■ **What to work on**
Make an exact copy of the lines from the one holding "Given: Close the Företagsuppgift window" through the end of the entries below, both ends kept, and of nothing else. Exclude pictures.

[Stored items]
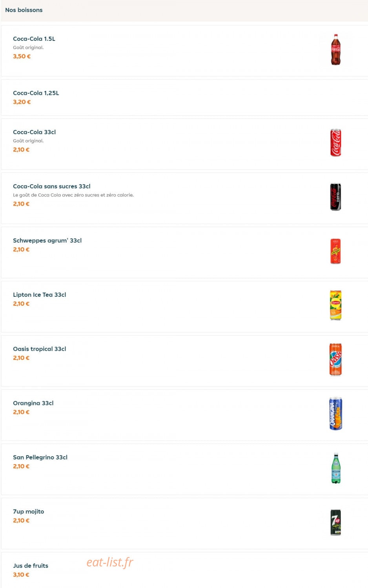Select the 7up mojito item title
Viewport: 368px width, 588px height.
click(29, 512)
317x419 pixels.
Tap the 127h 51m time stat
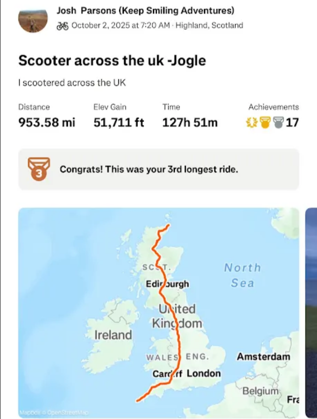click(190, 122)
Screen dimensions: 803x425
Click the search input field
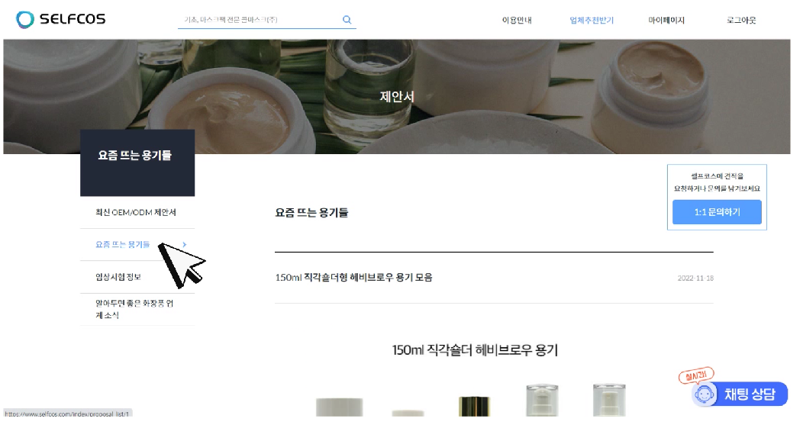(260, 20)
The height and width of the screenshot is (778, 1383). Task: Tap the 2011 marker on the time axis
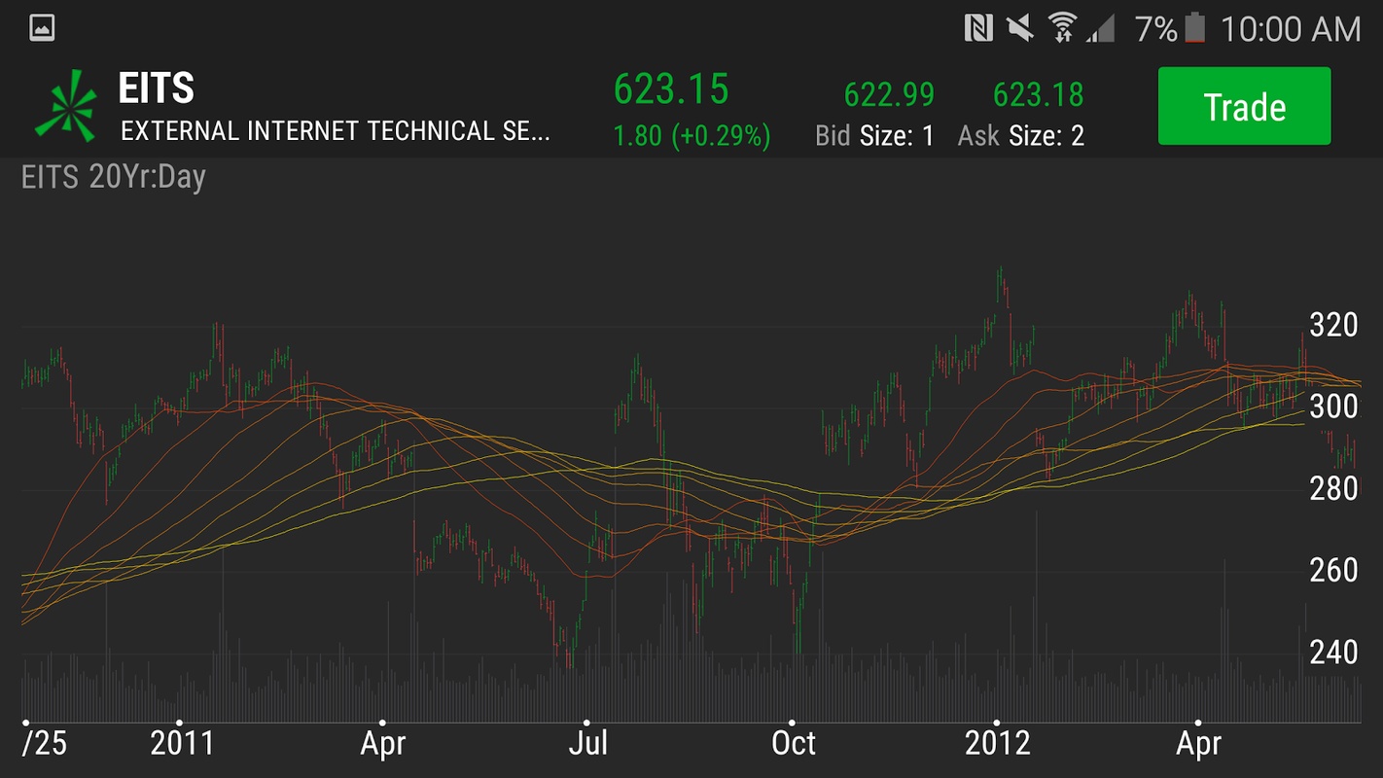tap(182, 744)
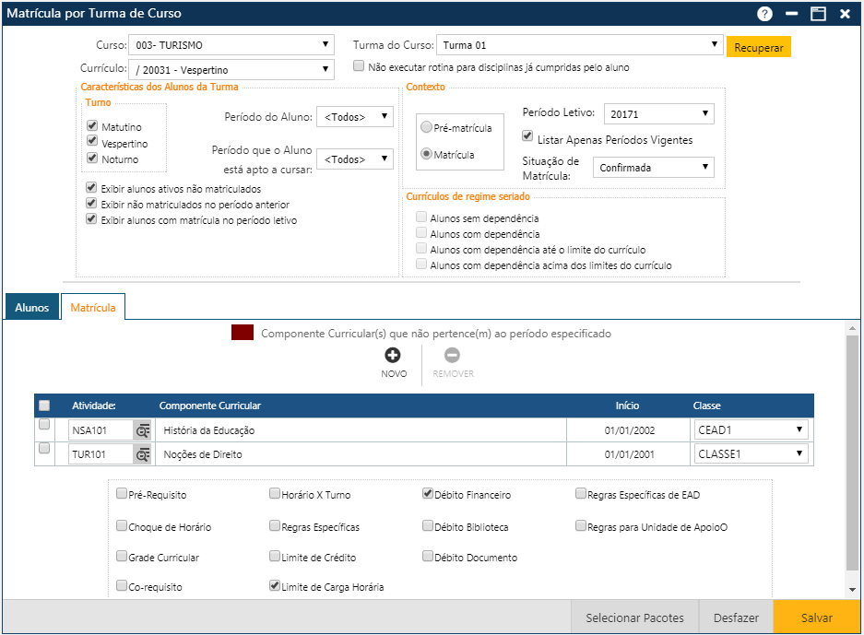This screenshot has width=864, height=635.
Task: Minimize the window using the dash icon
Action: (791, 14)
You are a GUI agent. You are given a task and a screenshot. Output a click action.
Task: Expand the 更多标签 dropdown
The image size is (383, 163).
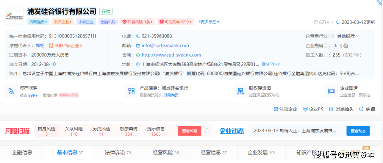[209, 22]
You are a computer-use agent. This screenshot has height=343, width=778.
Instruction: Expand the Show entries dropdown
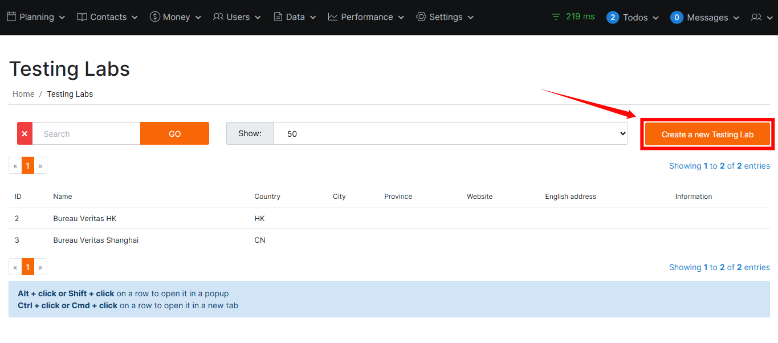pyautogui.click(x=450, y=133)
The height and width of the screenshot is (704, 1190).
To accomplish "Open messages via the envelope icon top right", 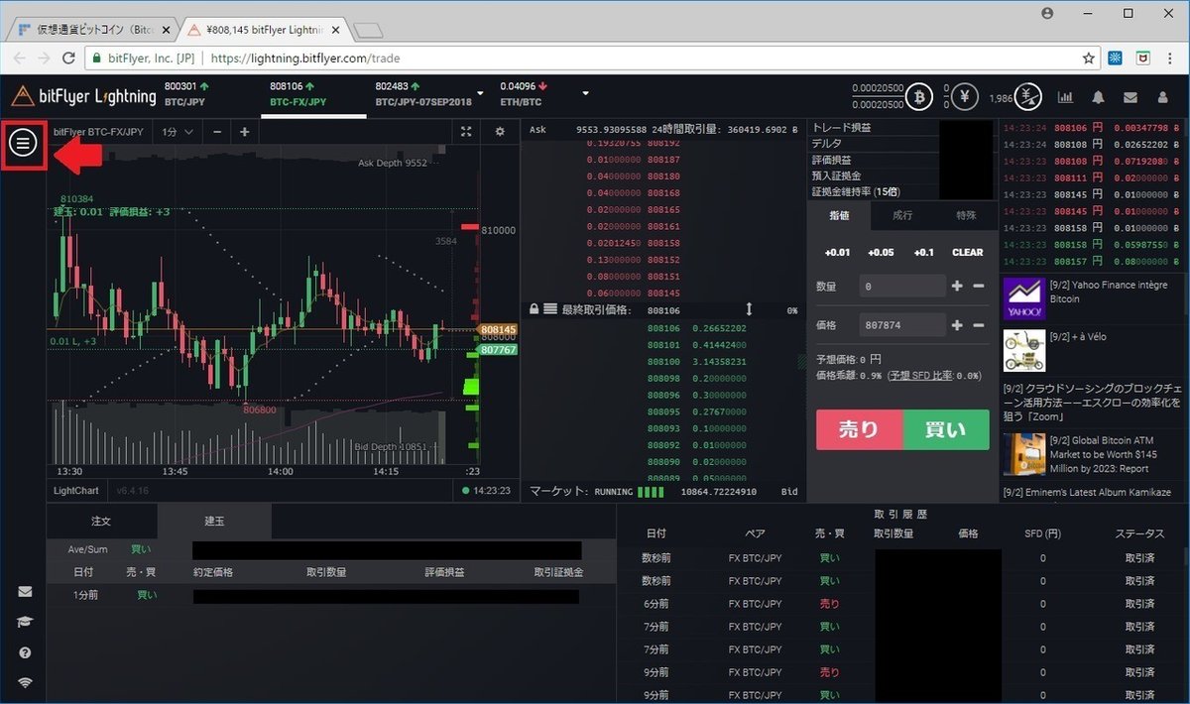I will point(1131,96).
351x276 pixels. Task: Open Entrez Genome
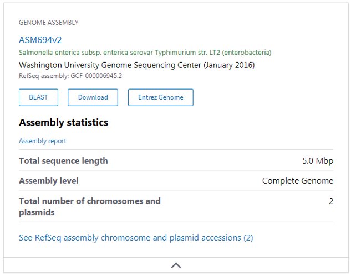tap(160, 97)
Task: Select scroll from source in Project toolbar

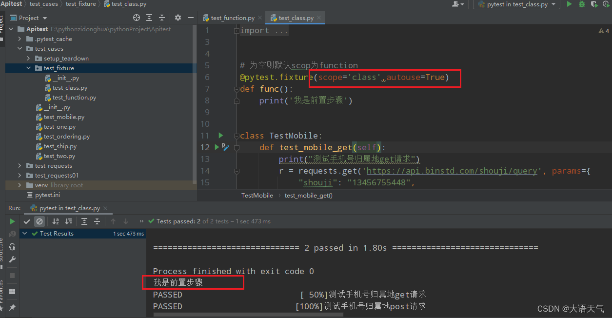Action: pyautogui.click(x=137, y=17)
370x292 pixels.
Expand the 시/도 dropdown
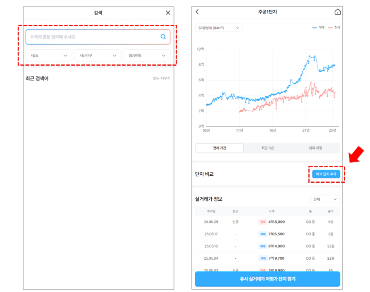(49, 55)
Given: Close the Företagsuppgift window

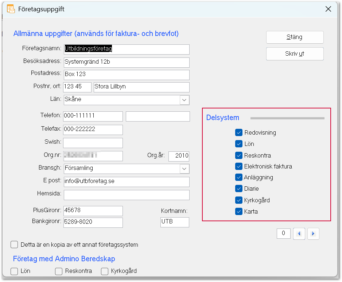Looking at the screenshot, I should coord(328,9).
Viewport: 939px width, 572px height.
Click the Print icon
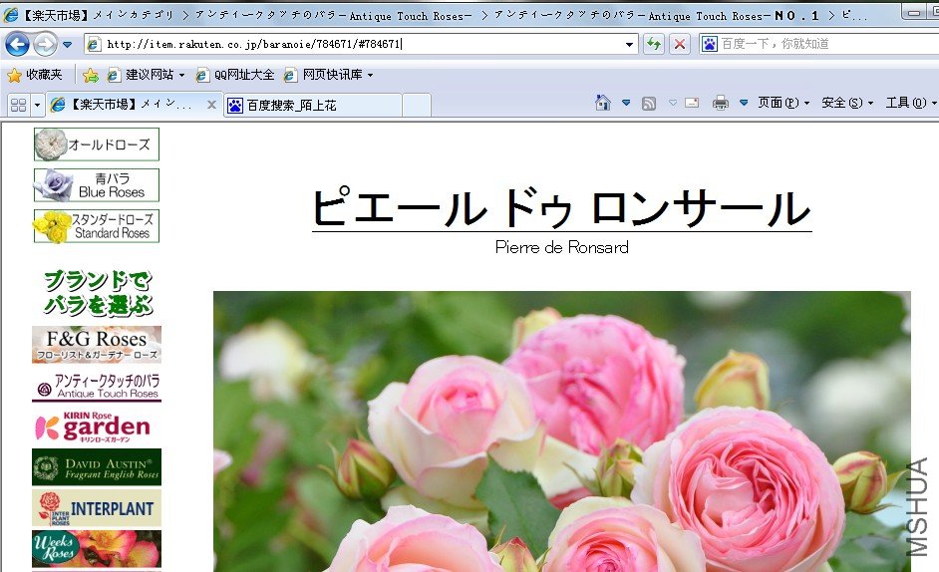pyautogui.click(x=721, y=103)
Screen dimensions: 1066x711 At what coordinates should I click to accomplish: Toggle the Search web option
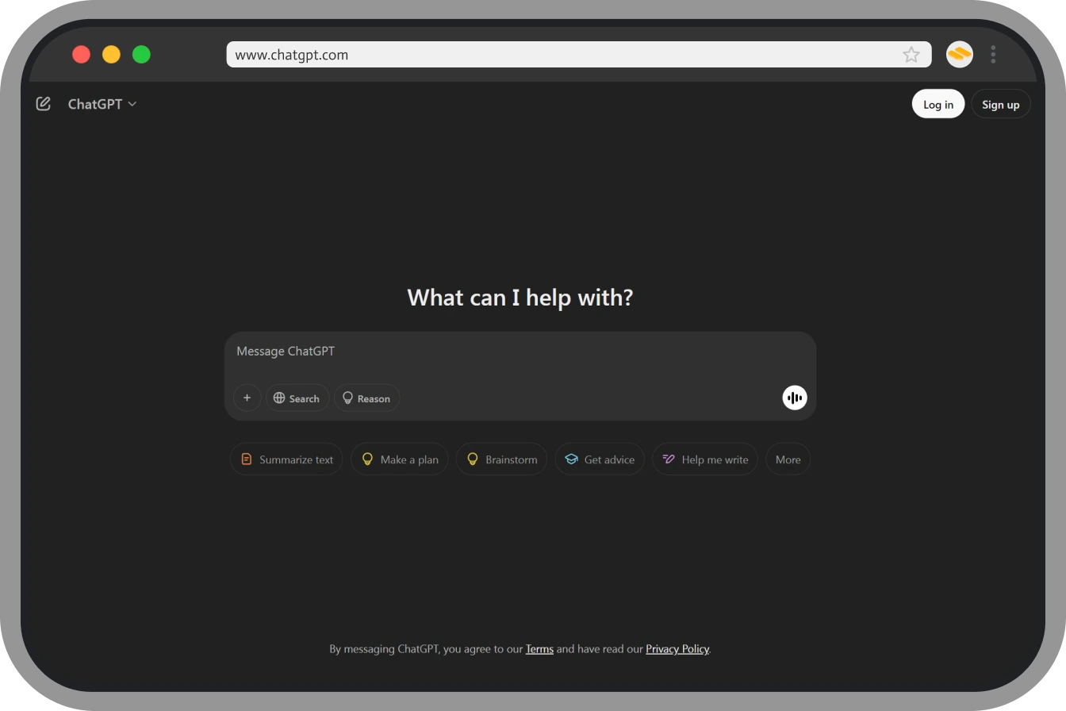[x=297, y=398]
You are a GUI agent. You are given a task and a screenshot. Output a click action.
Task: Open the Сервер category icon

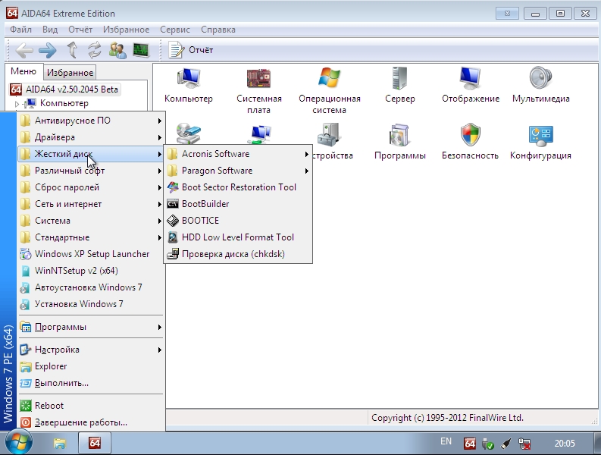[399, 79]
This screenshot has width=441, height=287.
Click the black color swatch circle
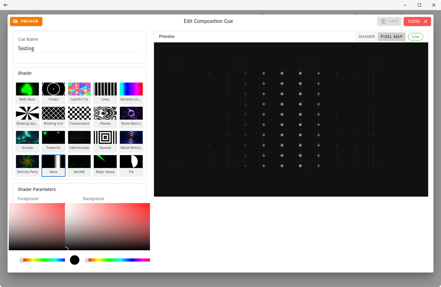coord(74,260)
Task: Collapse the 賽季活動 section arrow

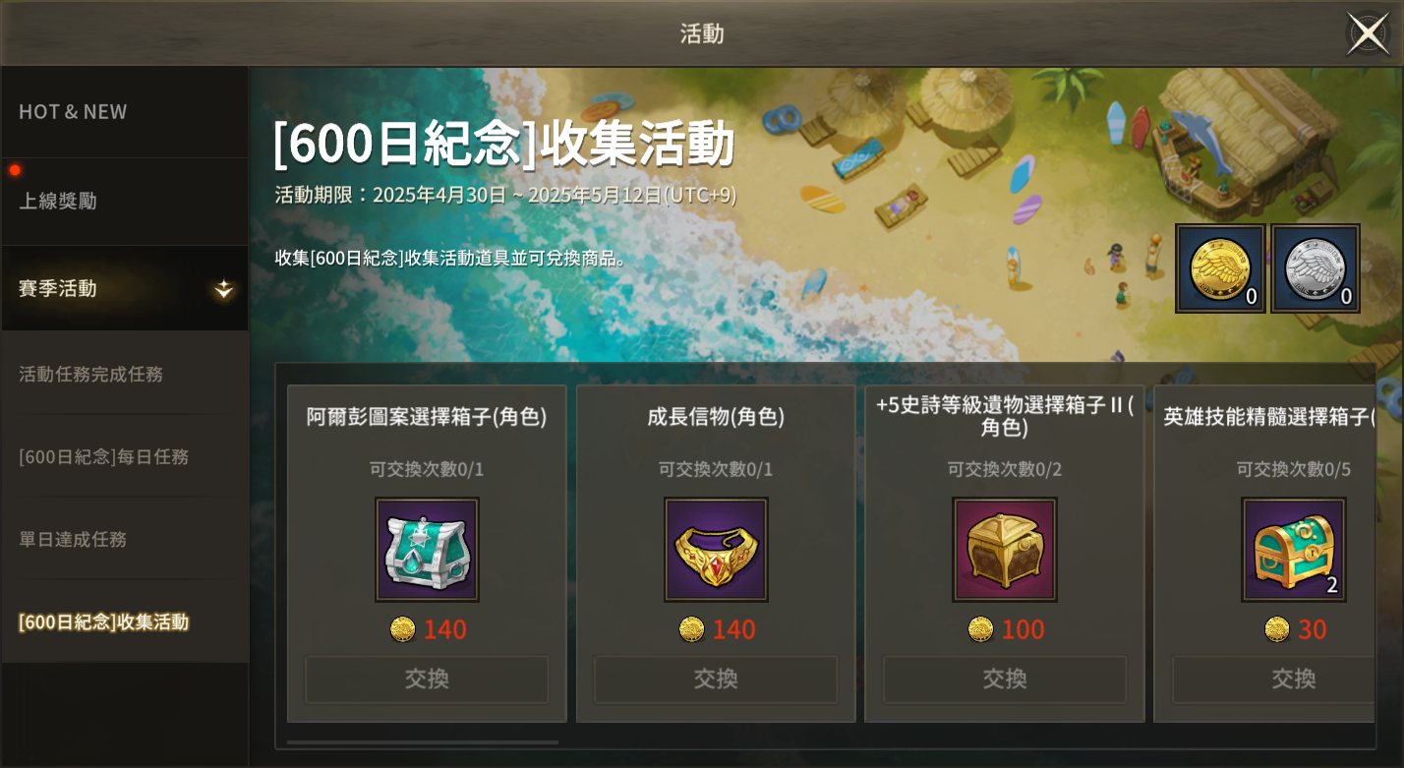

■ **Task solution**
Given: Close the Företagsuppgift window

Looking at the screenshot, I should coord(328,9).
Viewport: 939px width, 572px height.
Click the Print icon
pyautogui.click(x=721, y=103)
Screen dimensions: 1066x711 At what coordinates should I click to accomplish: Toggle the Search web option
[x=297, y=398]
You are a GUI agent. You are given a task and a screenshot. Output a click action.
Task: Open the Сервер category icon

[399, 79]
This screenshot has width=441, height=287.
Click the black color swatch circle
coord(74,260)
Task: Collapse the 賽季活動 section arrow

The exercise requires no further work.